Noel has finally left the D.R., but not before flooding the country with heavy rains and causing 73 deaths so far. I haven’t been out of the camp recently, so I can’t say what the surrounding countryside looks like after the storm, but apparently we’ve not been hit hard in this area; it seems most of the damage was west of Santo Domingo. I asked my students about their families, but everyone is ok. The fields have drained off very nicely and were drying out swiftly under yesterday’s sun and stiff breeze. Let’s hope the country doesn’t have to suffer this type of weather again any time soon.
The coaches tell me that the first game will be played on Monday, against Toronto. A week after that, some of the upper echelon of the Yankees will be visiting the campus, including, rumor has it, Brian Cashman, the General Manager of the club.
Here’s a Sept. 12th article in Dominican Today [EDIT: The link is gone] about the baseball camp.

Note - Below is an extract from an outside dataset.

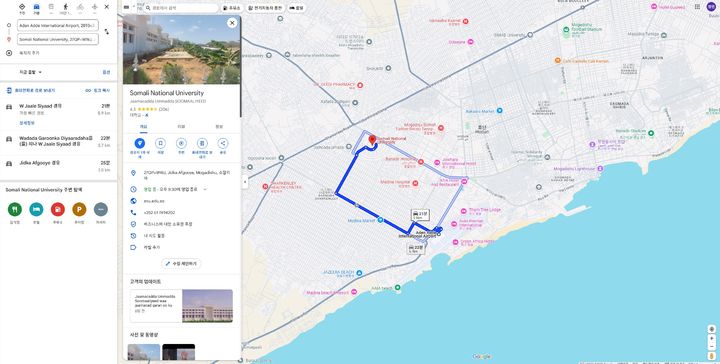
Task: Click the gas stations red icon
Action: click(x=58, y=209)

Two of the kids mentioned in the article, the guys with the 800,000 and 1.1 million dollar bonuses, are in my classes, and both are about 17 years old. Can you imagine! I hope their families are using the money wisely.
Classes are going along nicely, and it’s hard to believe that after this week, there are only about 3 1/2 weeks remaining in the camp; afterwards, I move into the capital for a couple of months. Since I’ve been trying to focus a bit on culture for this brief period, some of the advanced classes have been exposed to music–folk, jazz, rock ‘n roll, rap, etc.–from an American point of view, while learning English. How? Well, we look at a lot of the history of the music, so correctly forming and using the past tense with all its irregular verbs is appropriate. This kind of stuff is always fun to do, for me and the students, since it takes the focus off the overt, more traditional learning of, for example, grammatical forms. Next up: maybe some baseball history, like who became new managers of the Yankees and the Dodgers at the end of the 2007 season? More later.